> **Work to do**:
Rewrite the lines between the one holding "Given: Select the Nitrogen atom button" and the one holding "Looking at the", inclusive, with "Nitrogen atom" replaced by "Oxygen atom" and nothing else altered. Give only those lines, and leave the pictures out.

> **Entries**:

* * *

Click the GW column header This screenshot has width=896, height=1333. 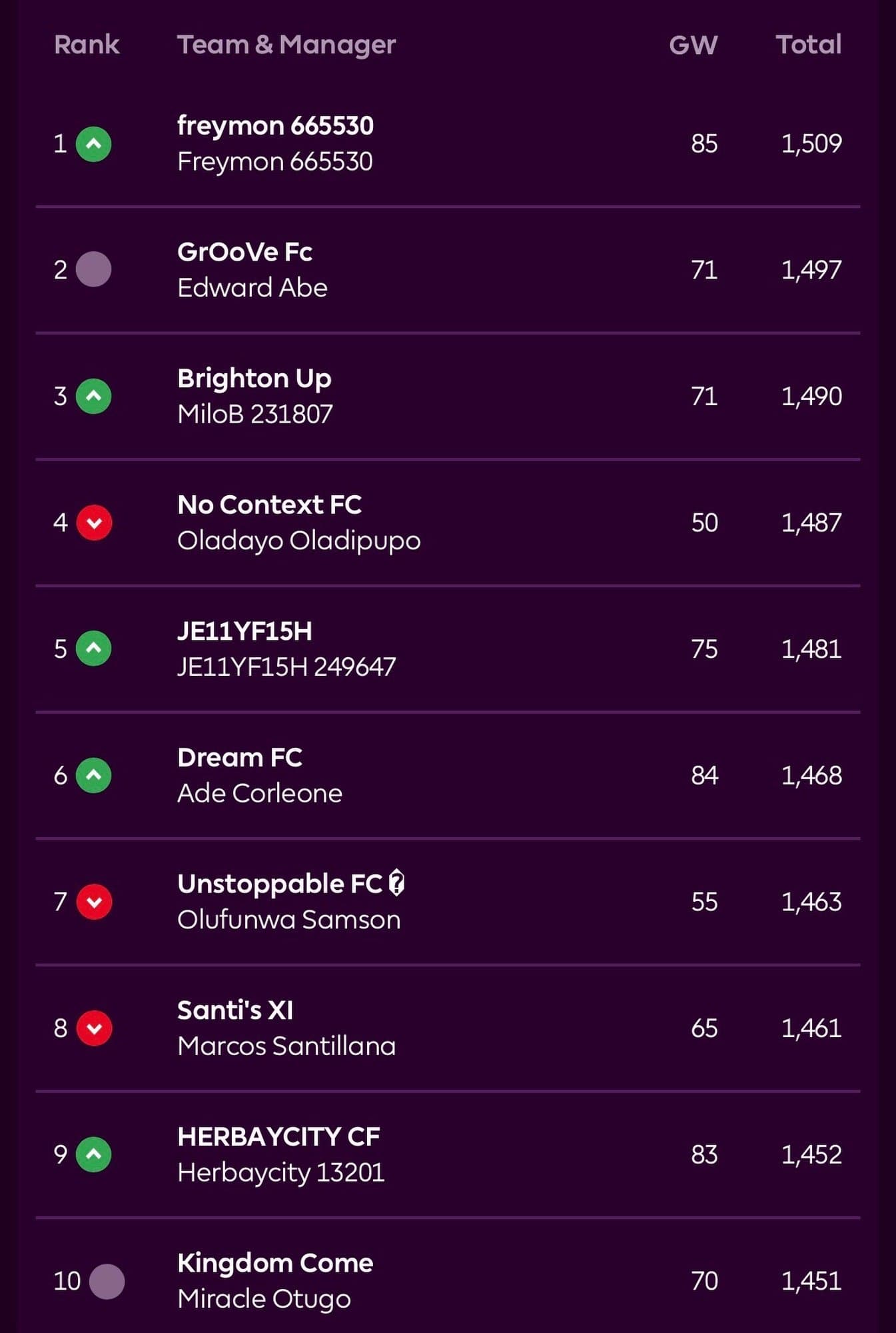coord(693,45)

* * *

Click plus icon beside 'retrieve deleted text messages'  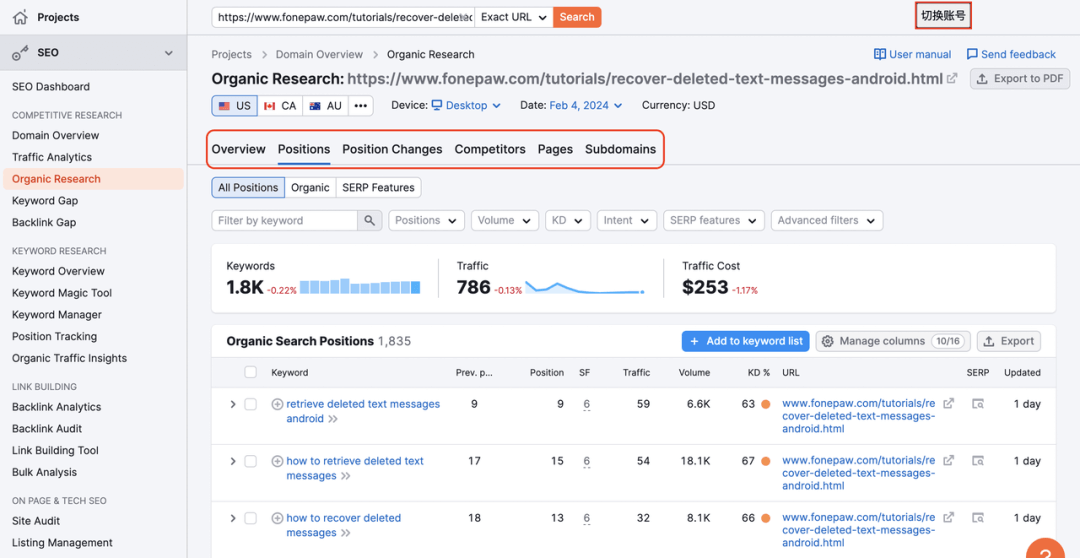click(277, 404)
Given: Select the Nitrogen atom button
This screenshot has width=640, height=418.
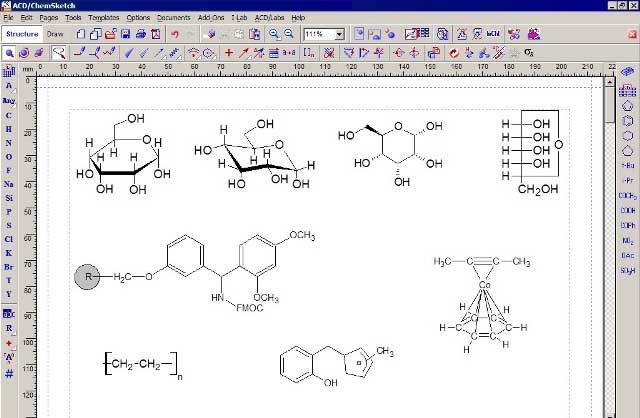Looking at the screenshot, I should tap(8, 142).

* * *

> **Solved exercise**:
Given: Select the Oxygen atom button
This screenshot has width=640, height=418.
Looking at the screenshot, I should tap(8, 142).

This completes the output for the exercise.